Plusieurs réclamations ont été évoquées ces derniers jours dans des groupes de covoiturage annonçant le démarrage d'une campagne sécuritaire pour faire face à ce phénomène. D'ailleurs, le blogueur Haythem Mekki a réagi en postant un post Facebook dans lequel il revient sur la position de la direction régionale de Sfax. "Si la direction régionale du transport de Sfax veut faire face au covoiturage, je déclare alors ma page comme espace pour contrecarrer la direction régionale du transport et faire la promotion de covoiturage" a-t-il souligné.

Samedi dernier, un groupe de jeunes a été intercepté par la police alors qu'ils étaient à mi-chemin entre Sousse et Sfax. Le conducteur de la voiture a été accusé de "transporter des individus sans autorisation".

Le covoiturage est-il légal en Tunisie?

Interrogé par le HuffPost Tunisie, l'avocat et professeur universitaire Chiheb Ghazouani a indiqué que le secteur des transports est fortement encadré et strictement régulé en Tunisie. Il a fait savoir que le transport payant des personnes n’est possible que pour les activités règlementées de taxi, de louage et semblables. "Il est possible donc d’affirmer que le covoiturage payant est interdit par la loi tunisienne.
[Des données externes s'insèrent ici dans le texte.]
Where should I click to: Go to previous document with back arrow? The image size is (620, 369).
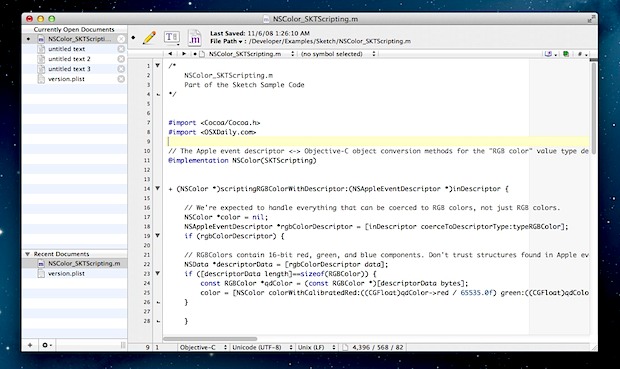170,54
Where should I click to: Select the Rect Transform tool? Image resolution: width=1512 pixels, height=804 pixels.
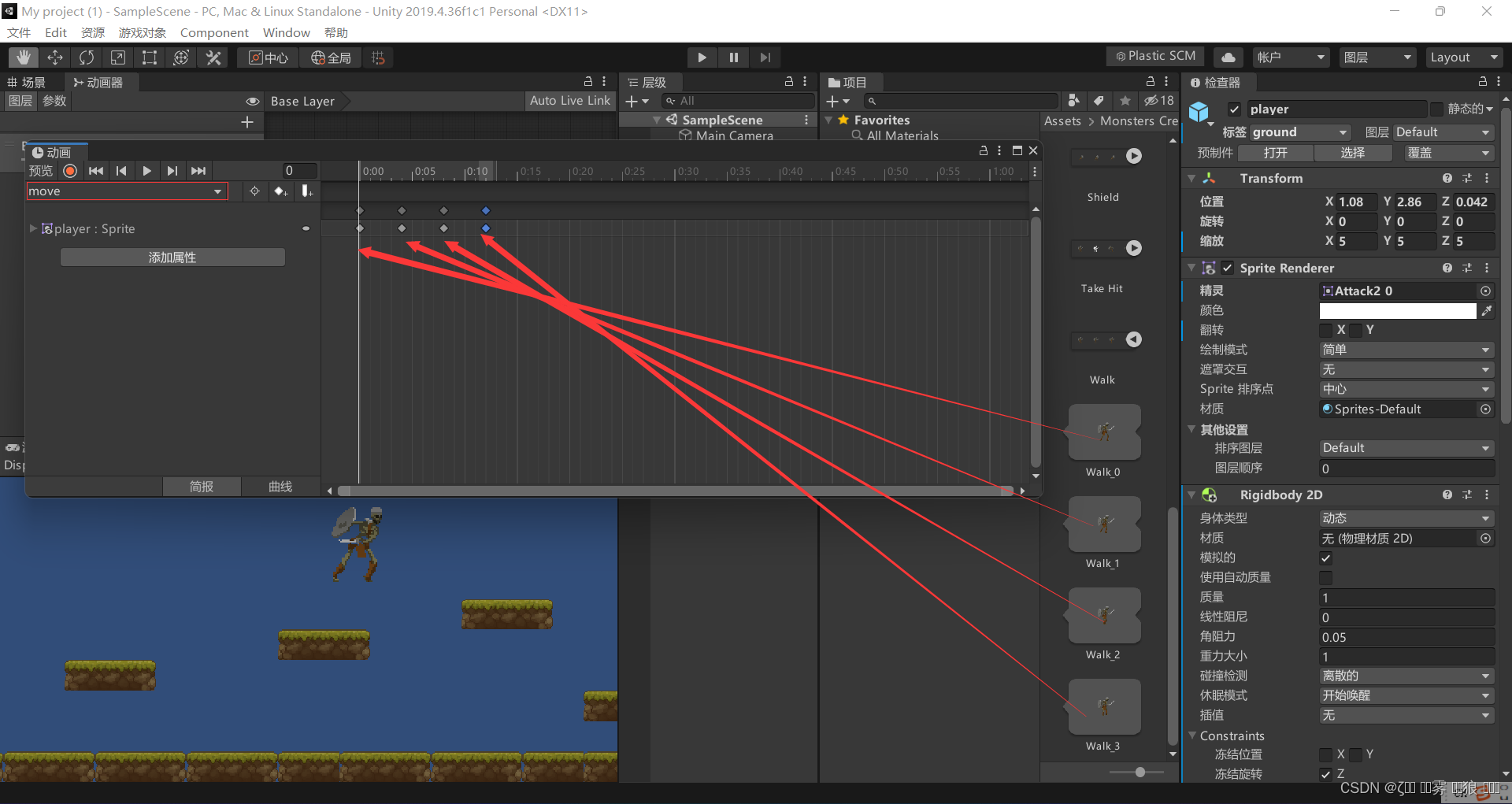[150, 57]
Seul le covoiturage gratuit est autorisé" a-t-il souligné.

Il a fait savoir que les utilisateurs de covoiturage tombent en effet sous la Loi n° 2004-33 du 19 avril 2004 portant organisation des transports terrestres. Les dispositions relatives au secteur des transports publics routiers non réguliers, que sont le taxi individuel, collectif, et grand tourisme, les voitures de louage, et le transport rural, sont applicables. Quant au transport occasionnel, il est également soumis à une autorisation, a-t-il précisé.

Quant aux sanctions, elles peuvent aller jusqu’à la mise de la voiture sous fourrière en plus du paiement d’une amende ne dépassant pas mille dinars.